▶ Input records
================================

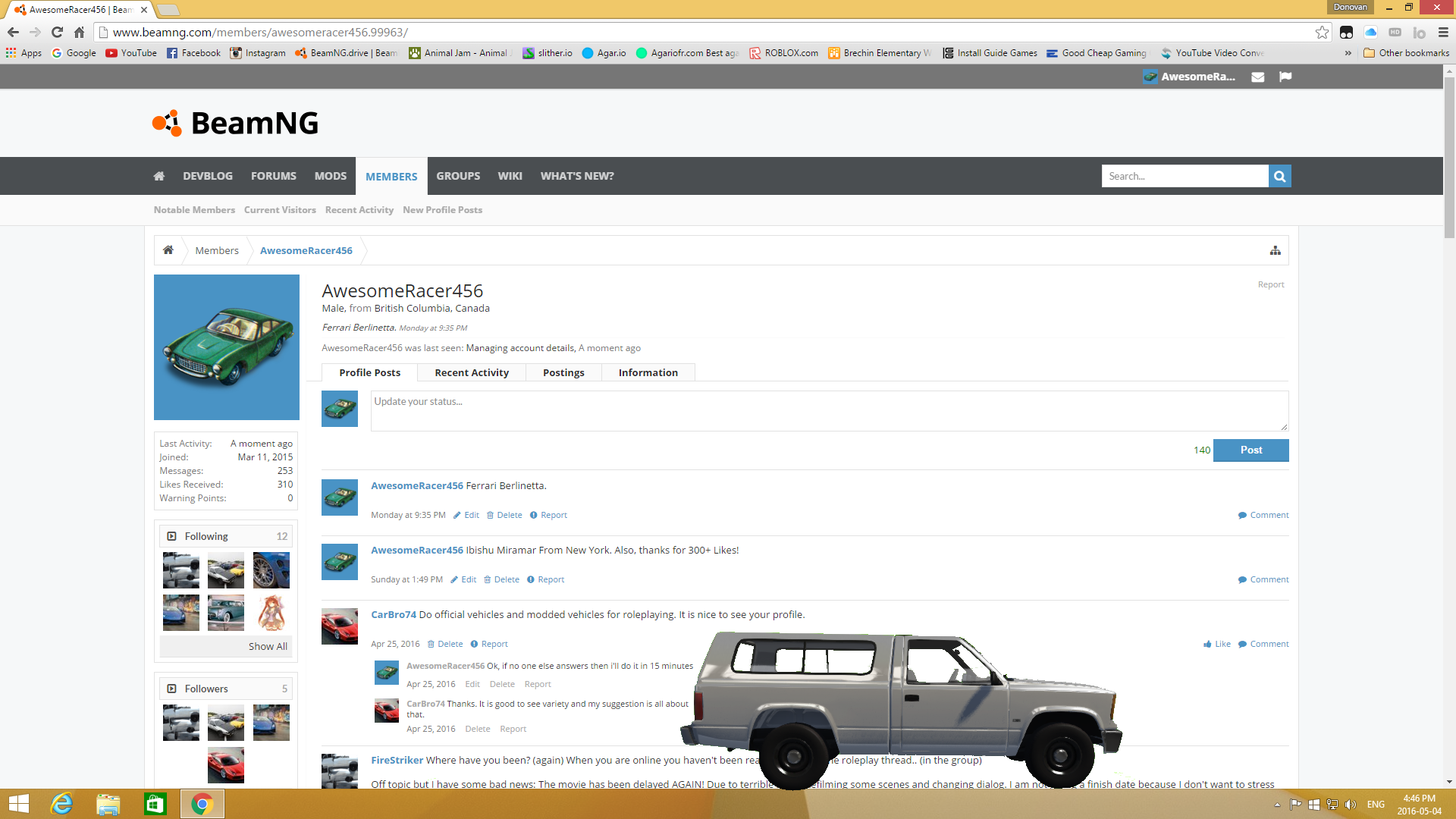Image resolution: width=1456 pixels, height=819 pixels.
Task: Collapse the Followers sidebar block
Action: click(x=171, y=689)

================================

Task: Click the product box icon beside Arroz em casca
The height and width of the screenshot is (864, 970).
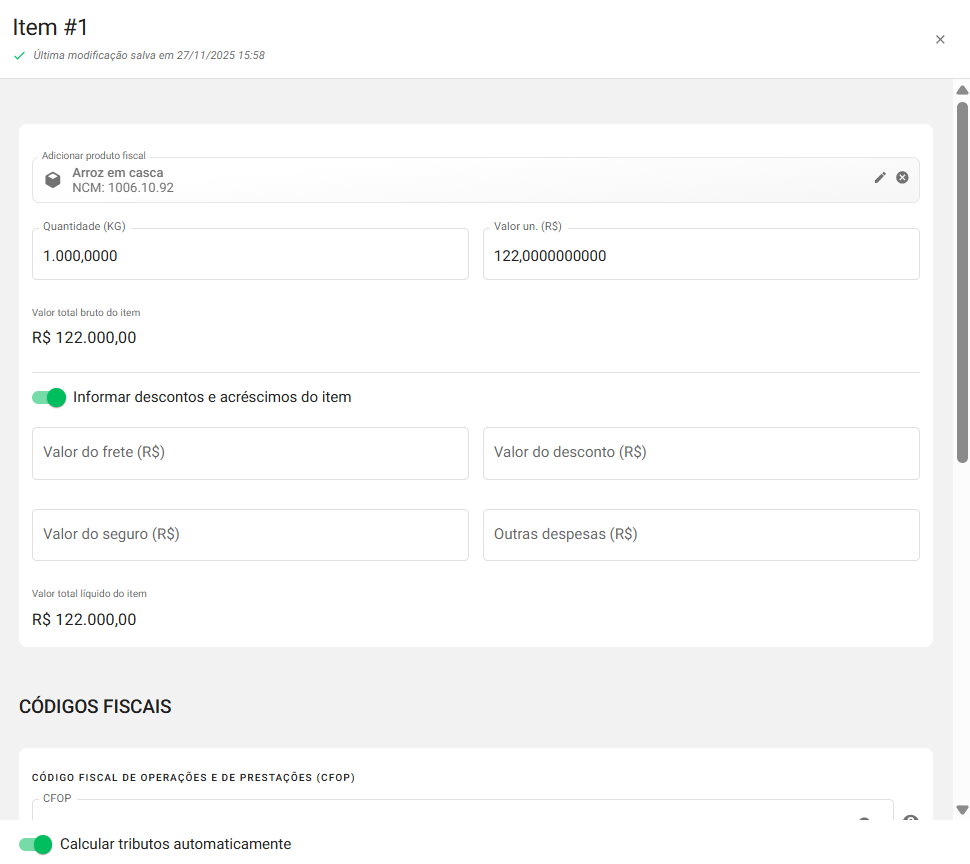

================================

▶ Short problem
Copy out the items word for word, starting with the line that contains "Task: Click the" and continuing through the line that contains "The height and".

▶ Written reply
Task: Click the product box icon beside Arroz em casca
The height and width of the screenshot is (864, 970).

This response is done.